Enquanto a nossa sociedade seguir a se acovardar no enfrentamento de nossos problemas, seguiremos a manter uma lógica de subserviência danosa para todos

Augusto César Barreto Rocha
(Divulgação)

por Augusto César Barreto Rocha*

Quem está calando os jovens inovadores da Amazônia? Por que eles estão sendo colocados de canto nesta empreitada da construção de um novo mundo para a região? São perguntas inquietantes que me assaltaram à mente ao ver a declaração do Papa Francisco “a tentação de silenciar jovens sempre existiu”. Por que estão conseguindo silenciar nossos jovens? A falta de esperança que está posta em nossa região não é um problema externo, mas um problema interno que deve ser resolvido por nós mesmos.

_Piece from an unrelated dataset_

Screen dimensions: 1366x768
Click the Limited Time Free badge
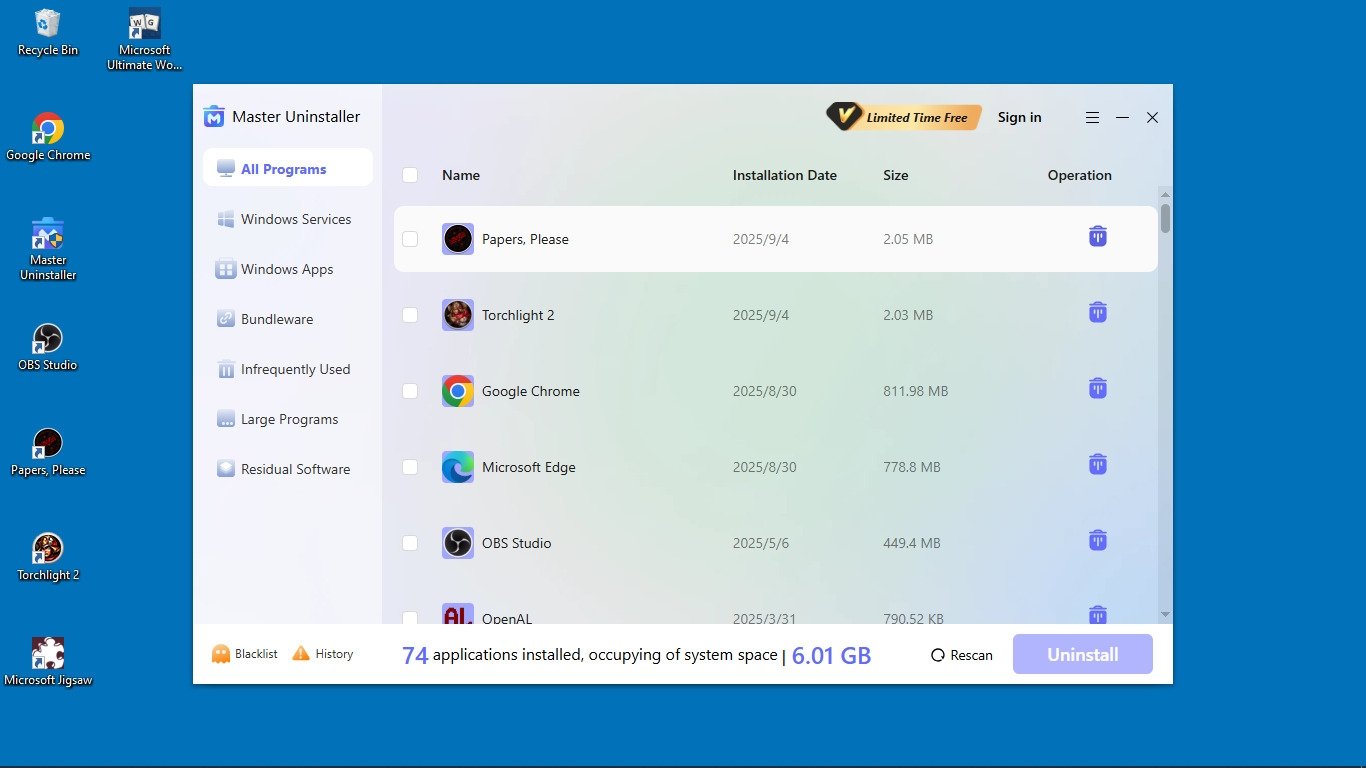[904, 118]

Enquanto a nossa sociedade seguir a se acovardar no enfrentamento de nossos problemas, seguiremos a manter uma lógica de subserviência danosa para todos. Usar os recursos da Amazônia pressupõe conhecimentos científicos somados com a vontade de fazer. Entretanto, os recursos que vêm sendo alocados para esta pesquisa são desperdiçados pelas empresas. Segundo pesquisa recente de Marcelo Cavalcante, em sua dissertação de mestrado na UFAM, apenas 5,8% dos projetos de Pesquisa & Desenvolvimento de produtos com uso das verbas da Lei de Informática na ZFM são eficientes. Quase nada. Uma quantidade enorme de recursos desperdiçados. Isso é seis vezes menor ao que acontece mundo afora. Mesmo que aqui a maior parte das pesquisas sejam aplicadas, o que torna o número ainda mais assustador.

No momento de reflexões da Semana Santa dos Cristãos, onde se relembra a Paixão do Cristo e o seu julgamento popular, relembramos como as massas são manipuláveis. Ao observar a confusão instalada no Brasil, onde está longe da pauta a construção do futuro e próximo da pauta a perseguição ao passado ou a restrição à produção, faz-nos pensar: a quem interessa? Por que os jovens não estão agindo como jovens?

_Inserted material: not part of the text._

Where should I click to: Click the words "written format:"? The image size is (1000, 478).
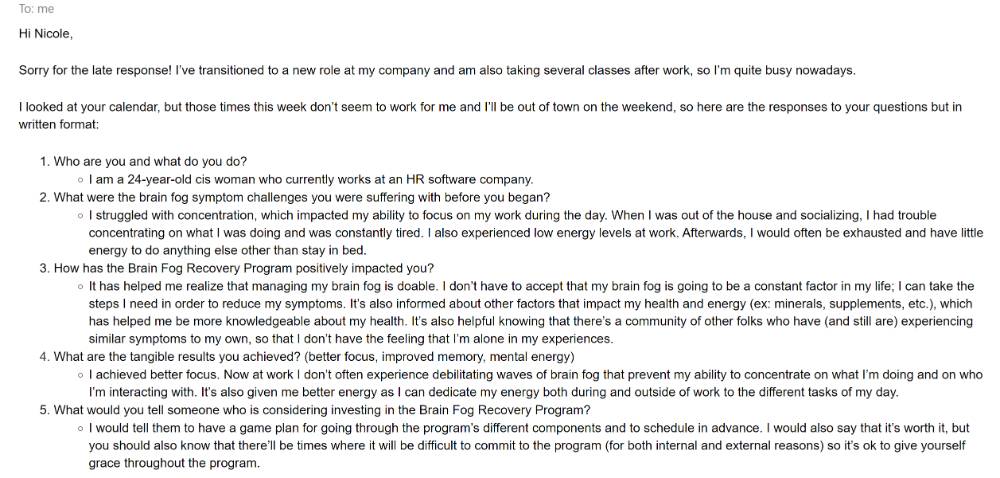pos(59,126)
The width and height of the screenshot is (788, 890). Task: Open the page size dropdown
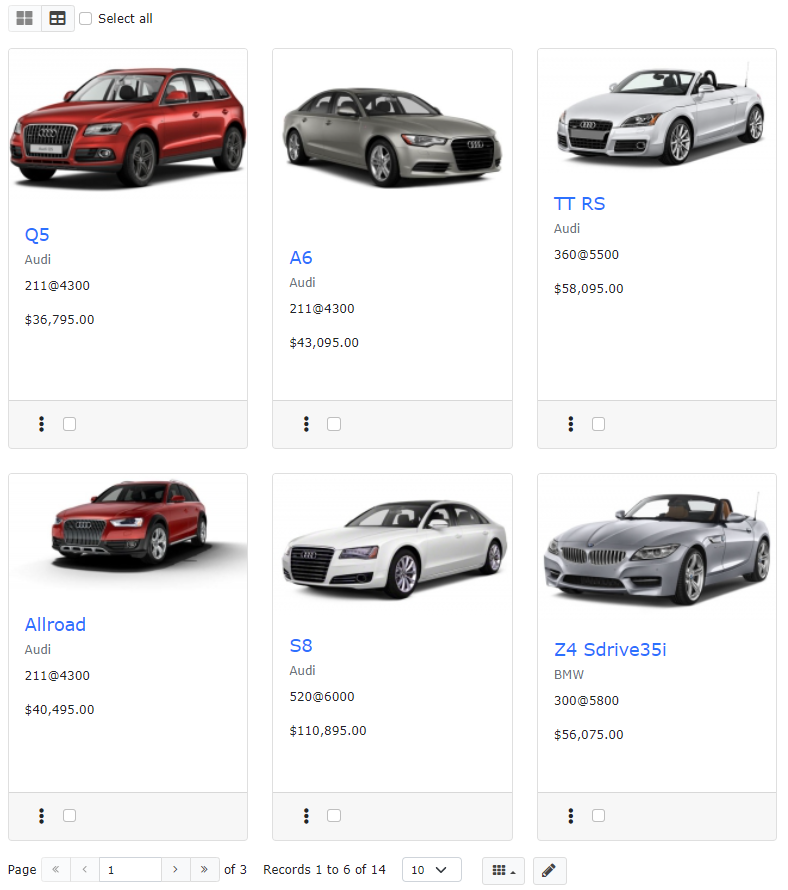point(431,870)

Arrisco indicar que parte do problema é a lógica da fixação no erro e a falta de exaltação do mérito, apequenando aqueles que são diferentes por conta de se tornarem superiores intelectualmente. Encontram-se mecanismos para premiar todos, ao invés de premiar o melhor. Assim, a melhor competência parece que não vale a pena e com isso a trapaça passa a fazer sentido, afinal se todos são iguais, prevalece a força bruta. A competência parece estar sendo desprezada e desperdiçada, pois não se premiam mais os melhores. Até as notas não são mais divulgadas nos murais das universidades, dando direito a privacidade. Para que serve esconder os melhores? O mérito precisa ser exaltado. Onde estão ganhando dinheiro que não seja por falcatruas? Da forma como a mídia notícia nosso cotidiano, é como se a única opção fosse desviar recursos para ganhar mais, o que certamente não é a verdade.

É necessário encontrar um novo caminho e premiar os jovens mais talentosos e apoiá-los para a realização de ações empreendedoras e arriscadas. Fazer empreendimentos sem erros é impossível. Buscar modelos de negócios perfeitos é impossível. Não há como. Legislações de pseudo-sábios de nosso Sinédrio do Século XXI estão esmagando a ânsia empreendedora de toda uma geração. Isso precisa mudar. Abrir espaço para o novo é a única saída para empreender na Amazônia. Fazer ciência ou empreender sem errar é algo que só pode se passar na cabeça de alguém que nunca fez uma coisa nem outra. A questão que tem que ser posta para a nova geração é: o que lhe empolga? O que você faria até de graça para desenvolver a nossa região? Medalhas para todos destroem a jovialidade empreendedora. Espaço para erros empreendedores constroem os acertos do futuro.

(*) Doutor em Engenharia de Transportes e professor da UFAM.